Professional ratings
Review scores
| Source | Rating |
| AllMusic | Star Half star |

==Track listing==
All tracks are written by the Doors (John Densmore, Robby Krieger, Ray Manzarek, Jim Morrison), except where noted. Other releases may show different information.
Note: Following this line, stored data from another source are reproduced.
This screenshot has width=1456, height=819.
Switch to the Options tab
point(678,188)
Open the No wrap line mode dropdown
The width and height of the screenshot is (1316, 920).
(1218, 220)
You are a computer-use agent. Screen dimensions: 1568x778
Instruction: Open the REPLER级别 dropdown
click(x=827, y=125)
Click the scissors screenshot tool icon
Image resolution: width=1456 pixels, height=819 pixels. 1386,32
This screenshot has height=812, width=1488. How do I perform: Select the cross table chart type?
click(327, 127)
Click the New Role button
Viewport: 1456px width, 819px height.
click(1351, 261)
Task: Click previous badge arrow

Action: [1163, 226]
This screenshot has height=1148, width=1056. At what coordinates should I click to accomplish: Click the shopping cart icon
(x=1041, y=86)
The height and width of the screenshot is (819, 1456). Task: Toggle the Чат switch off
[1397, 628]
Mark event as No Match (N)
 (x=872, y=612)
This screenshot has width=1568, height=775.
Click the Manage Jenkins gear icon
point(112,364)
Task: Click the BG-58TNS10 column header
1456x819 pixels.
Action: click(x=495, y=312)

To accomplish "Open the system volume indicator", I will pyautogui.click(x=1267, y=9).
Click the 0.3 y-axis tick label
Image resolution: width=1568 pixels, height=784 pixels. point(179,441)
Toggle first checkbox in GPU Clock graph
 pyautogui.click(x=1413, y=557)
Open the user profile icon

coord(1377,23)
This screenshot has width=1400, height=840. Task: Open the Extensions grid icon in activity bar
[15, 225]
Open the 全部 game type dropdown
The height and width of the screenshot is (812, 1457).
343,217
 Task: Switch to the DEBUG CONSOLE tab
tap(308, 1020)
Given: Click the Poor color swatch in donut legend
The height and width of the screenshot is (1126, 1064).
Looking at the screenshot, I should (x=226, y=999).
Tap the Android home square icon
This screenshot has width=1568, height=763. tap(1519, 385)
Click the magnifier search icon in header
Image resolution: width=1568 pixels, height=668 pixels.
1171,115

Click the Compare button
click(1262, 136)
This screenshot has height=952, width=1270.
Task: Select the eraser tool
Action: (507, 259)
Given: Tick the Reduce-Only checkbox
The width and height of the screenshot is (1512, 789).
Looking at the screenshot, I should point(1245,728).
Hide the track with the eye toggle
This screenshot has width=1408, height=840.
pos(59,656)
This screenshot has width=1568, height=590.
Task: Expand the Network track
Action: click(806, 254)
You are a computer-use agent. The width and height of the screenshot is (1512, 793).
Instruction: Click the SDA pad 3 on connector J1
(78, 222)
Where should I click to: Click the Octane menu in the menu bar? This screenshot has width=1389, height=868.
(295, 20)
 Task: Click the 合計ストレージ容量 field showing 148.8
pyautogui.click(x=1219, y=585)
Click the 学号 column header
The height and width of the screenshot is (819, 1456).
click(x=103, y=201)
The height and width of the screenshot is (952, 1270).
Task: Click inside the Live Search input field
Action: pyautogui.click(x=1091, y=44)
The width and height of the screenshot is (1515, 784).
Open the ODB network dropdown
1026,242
| No. | Title | Original album | Length |
|---|---|---|---|
| 1. | "Break On Through (To the Other Side)" | The Doors, 1967 | 2:27 |
| 2. | "Light My Fire" | The Doors | 6:59 |
| 3. | "Love Me Two Times" | Strange Days, 1967 | 3:16 |
| 4. | "Hello, I Love You" | Waiting for the Sun, 1968 | 2:41 |
| 5. | "People Are Strange" | Strange Days | 2:12 |
| 6. | "Strange Days" | Strange Days | 3:09 |
| 7. | "Riders on the Storm" | L.A. Woman, 1971 | 7:09 |
| 8. | "L.A. Woman" | L.A. Woman | 8:00 |
| 9. | "Touch Me" (Krieger) | The Soft Parade, 1969 | 3:12 |
| 10. | "Roadhouse Blues" (Morrison) | Morrison Hotel, 1970 | 4:08 |
| 11. | "Peace Frog" (Morrison/Krieger) | Morrison Hotel | 2:58 |
| 12. | "Love Street" | Waiting for the Sun | 2:57 |
| 13. | "The Crystal Ship" | The Doors | 2:35 |
| 14. | "Soul Kitchen" | The Doors | 3:33 |
| 15. | "Love Her Madly" | L.A. Woman | 3:40 |
| 16. | "Back Door Man" (Chester Burnett, Willie Dixon) | The Doors | 3:33 |
| 17. | "Alabama Song (Whisky Bar)" (Bertolt Brecht, Kurt Weill) | The Doors | 3:17 |
| 18. | "Moonlight Drive" | Strange Days | 3:05 |
| 19. | "The Unknown Soldier" | Waiting for the Sun | 3:26 |
| 20. | "The End" (edited film version from Apocalypse Now) |  | 6:28 |

==Personnel==
Per album liner notes:

- Jim Morrison – vocals, production
- Robby Krieger – guitar, production
- Ray Manzarek – piano, organ, production
- John Densmore – drums, production
- Bruce Botnick – production, remastering
- Paul A. Rothchild – production

==Certifications==

| Region | Certification | Certified units/sales |
| United States (RIAA) | Gold | 500,000^{^} |
^{^} Shipments figures based on certification alone.